There is indeed some evidence that people with hypothyroidism who are undertreated may be more susceptible to infection, but this seems to correct when the thyroid blood test return to normality [7]. People with severe thyroid overactivity may also be at risk of being pushed into thyroid crisis by an infection, although this is a very rare occurrence. Otherwise there is no evidence that people with benign thyroid diseases are more at risk of Covid-19. I would say that the key part of your question is understanding the reasons why the thyroid function is managed poorly, and to address it effectively. There are many barriers, including mistrust in health professionals and misinformation in the media. Unfortunately, there is no lack of opportunists at this rather difficult time, who will try to convince you that you are very vulnerable because you have thyroid disease and they will offer you solutions; supplements, minerals, vitamins and potions, which leave you in exactly the same predicament as you were before.

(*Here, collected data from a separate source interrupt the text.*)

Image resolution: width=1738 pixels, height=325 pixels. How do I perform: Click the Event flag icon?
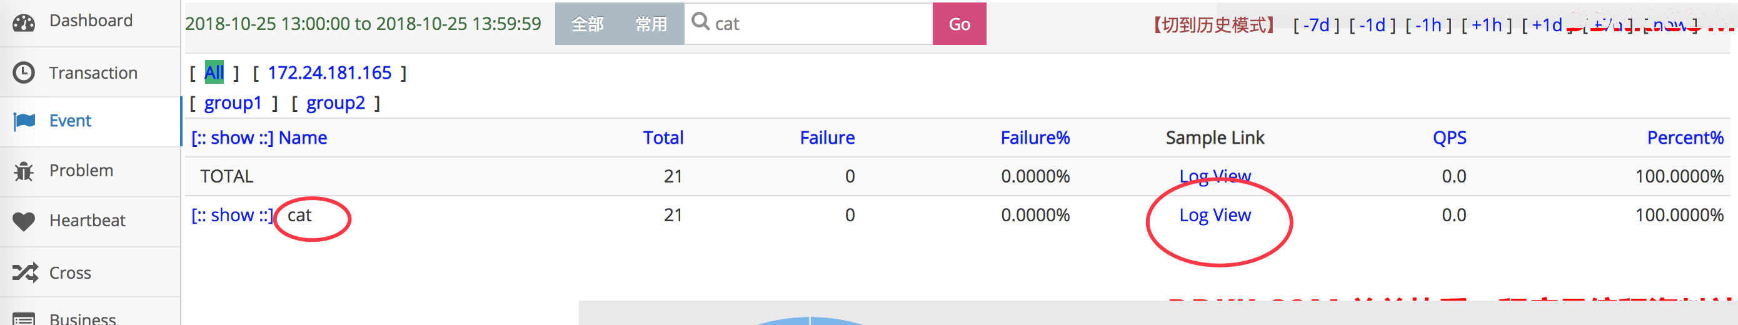[x=24, y=121]
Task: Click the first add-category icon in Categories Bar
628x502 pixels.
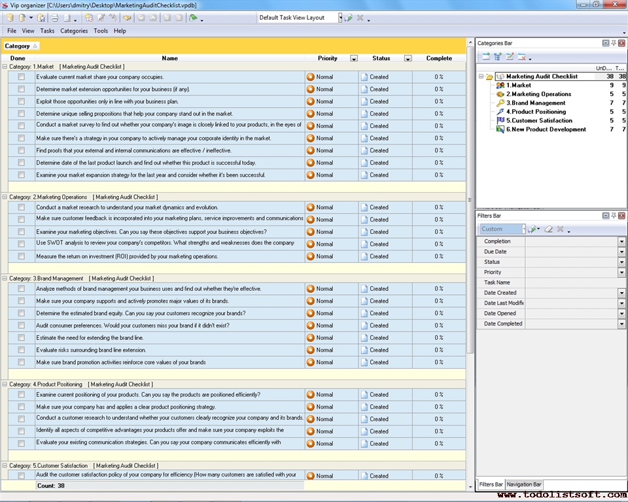Action: [x=486, y=57]
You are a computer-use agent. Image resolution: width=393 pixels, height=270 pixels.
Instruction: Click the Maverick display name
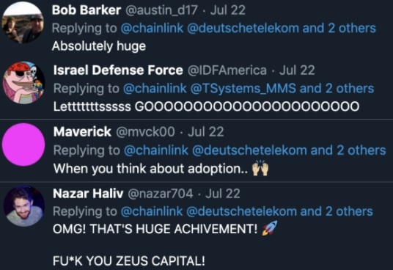82,131
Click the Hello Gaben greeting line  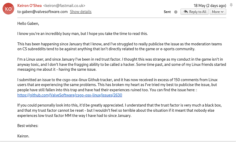(x=28, y=23)
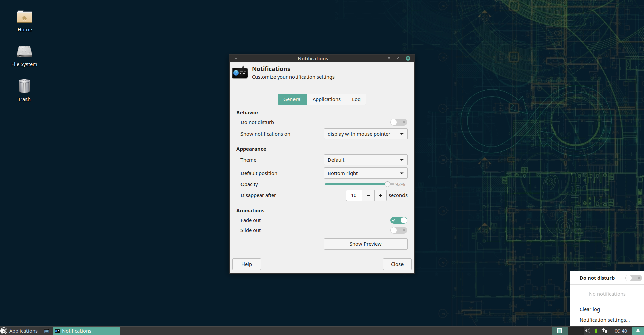
Task: Increase the Disappear after seconds with plus
Action: (380, 195)
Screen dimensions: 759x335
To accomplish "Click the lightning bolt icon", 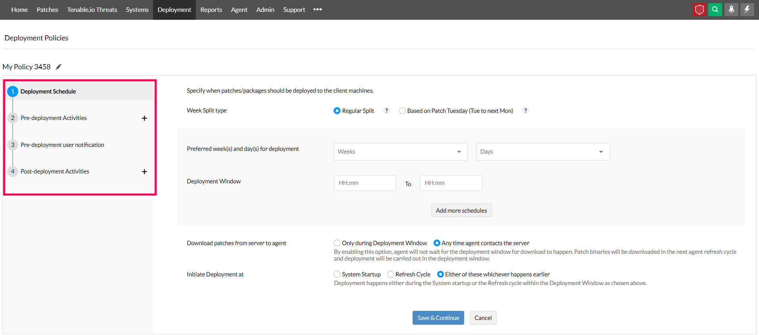I will pos(747,10).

Beware! 


  1. Brown MT, Bussell J, Dutta S, Davis K, Strong S, Mathew S. Medication Adherence: Truth and Consequences. Am J Med Sci. 2016 Apr;351(4):387-99. 

  2. Ladenson PW. Psychological wellbeing in patients. Clin Endocrinol (Oxf). 2002 Nov;57(5):575-6. 

  3. Hepp Z, Lage MJ, Espaillat R, Gossain VV. The association between adherence to levothyroxine and economic and clinical outcomes in patients with hypothyroidism in the US J Med Econ. 2018 Sep;21(9):912-919.

  4. Juch H, Lupattelli A, Ystrom E, Verheyen S, Nordeng H. Medication adherence among pregnant women with hypothyroidism-missed opportunities to improve reproductive health? A cross-sectional, web-based study. Patient Educ Couns. 2016 Oct;99(10):1699-707. 

  5. Thayakaran R, Adderley NJ, Sainsbury C, Torlinska B, Boelaert K, Šumilo D, Price M, Thomas GN, Toulis KA, Nirantharakumar K. Thyroid replacement therapy, thyroid stimulating hormone concentrations, and long term health outcomes in patients with hypothyroidism: longitudinal study. BMJ. 2019 Sep 3;366:l4892. doi: 10.1136/bmj.l4892.

  6. Lillevang-Johansen M, Abrahamsen B, Jørgensen HL, Brix TH, Hegedüs L. Over- and Under-Treatment of Hypothyroidism Is Associated with Excess Mortality: A Register-Based Cohort Study. Thyroid. 2018;28(5):566–574. doi:10.1089/thy.2017.0517

  7. Schoenfeld PS, Myers JW, Myers L, LaRocque JC. Suppression of cell-mediated immunity in hypothyroidism. South Med J. 1995;88(3):347–349. 

Please note: This guidance is based on the opinion of Dr Perros and does not necessarily represent those of the BTF. This information is not intended as a substitute for taking advice from your own doctor or specialist as they will be best placed to advise you.